Dzięki.
Ja zawsze staram się robić sekwencje na pełnym manualu, ale że czasami pracuję na dwóch aparatch na raz, to wtedy jeden z nich zostawiam w trybie priorytetu przesłony, zwłaszcza gdy są szybkie zmiany poziomu światła jak właśnie wschód czy zachód Słońca.
Sekwencja otwierająca w tym filmie, gdzie zachodzi Słońce I zmierzch przechodzi w ciemność została zrobiona na pełnym manualu, zmieniałem tylko (wydłużałem) czas naświetlenia, co na moim aparacie można zrobić w ułamku sekundy przekręcając jedno z kółek na korpusie.

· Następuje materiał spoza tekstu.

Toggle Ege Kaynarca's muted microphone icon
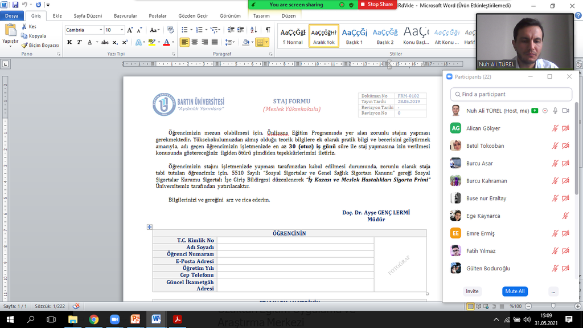The height and width of the screenshot is (328, 583). coord(565,216)
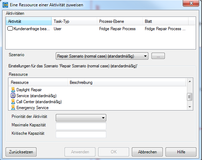Click the Prozess-Ebene column header

tap(120, 21)
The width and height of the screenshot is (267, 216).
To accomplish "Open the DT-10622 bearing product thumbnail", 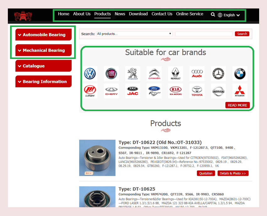I will (x=97, y=158).
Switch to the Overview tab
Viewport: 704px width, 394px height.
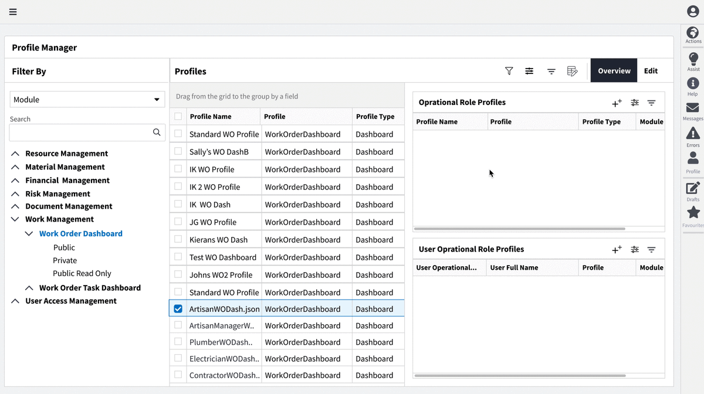click(x=614, y=71)
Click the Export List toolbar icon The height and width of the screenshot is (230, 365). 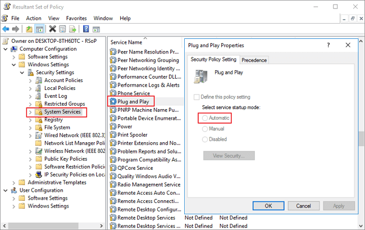(x=74, y=29)
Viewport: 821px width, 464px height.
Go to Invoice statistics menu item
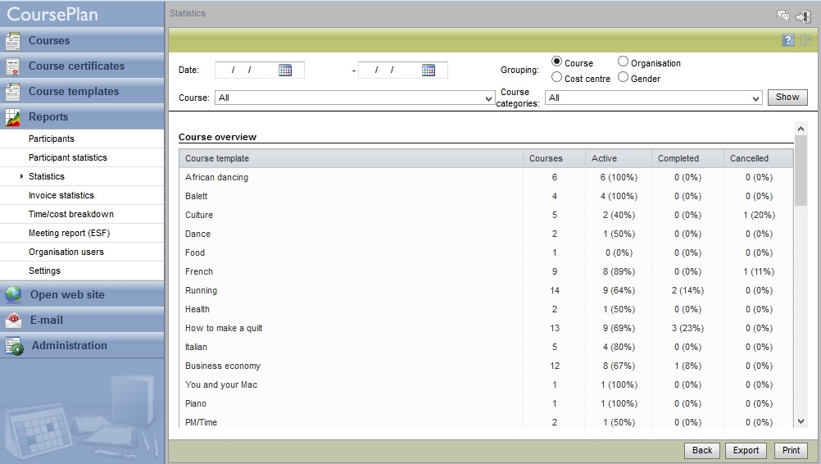point(61,195)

Z kolei końcowa sekwencja, gdzie Słońce wschodzi była robiona na półautomacie w priorytecie przesłony, bo po całej nocy fotogrofowania po prostu zostawiłem ten aparat, a sam poszedłem spać do namiotu.
Fakt faktem, że czasami migotanie materiału zrobionego w Av jest trudne do pozbycia się. Ja sam w tej ostatniej sekwencji miałem duze problemy, by się go pozbyć, ale można zrobić trick, przepuszczając sekwencję przez "delicker" w LRTimelapse 2 razy, jak widać u mnie pomogło.
Po pierwszym przepuszczeniu przez "deflicker" w LRTimelapse i wczytaniu sekwencji do Lightrooma, wyeksportowałem całą sekwencję do JPG'ów w pełnej rozdzielczości i 100% jakości do nowego katalogu, potem wczytałem znowu do LRTimelapse i zaaplikowałem "deflicker" jeszcze raz.
W ustawieniu manualnym, będziesz miał skoki jasności gdy zmieniasz czas naświetlania lub ISO, w LRTimlapse można te skoki wyrównać, że będa niewidoczne, autor programu nazywa to "Holy Grail" method i w najnowszej wersji programu został wydzielony do tego celu specjalny workflow.
Jeżeli masz starszą wersję LRTimelapse, to po wczytaniu do programu widać na wykresie jasności gdzie są te skoki i musisz zaznaczyć te klatki jako klatki kluczowe (keyframes), w Lightroomie będą miały gwiazdki. Potem pary tych klatek gdzie zmienia się jasność musisz tak wyedytować w Lightroomie (najcześciej regulując "exposure") by miały taka samą jasność, a później po powrocie do LRTimelapse program zajmie się obliczeniem jasności reszty klatek pomiędzy zmianami jasności, tak, że będzie to niewidoczne.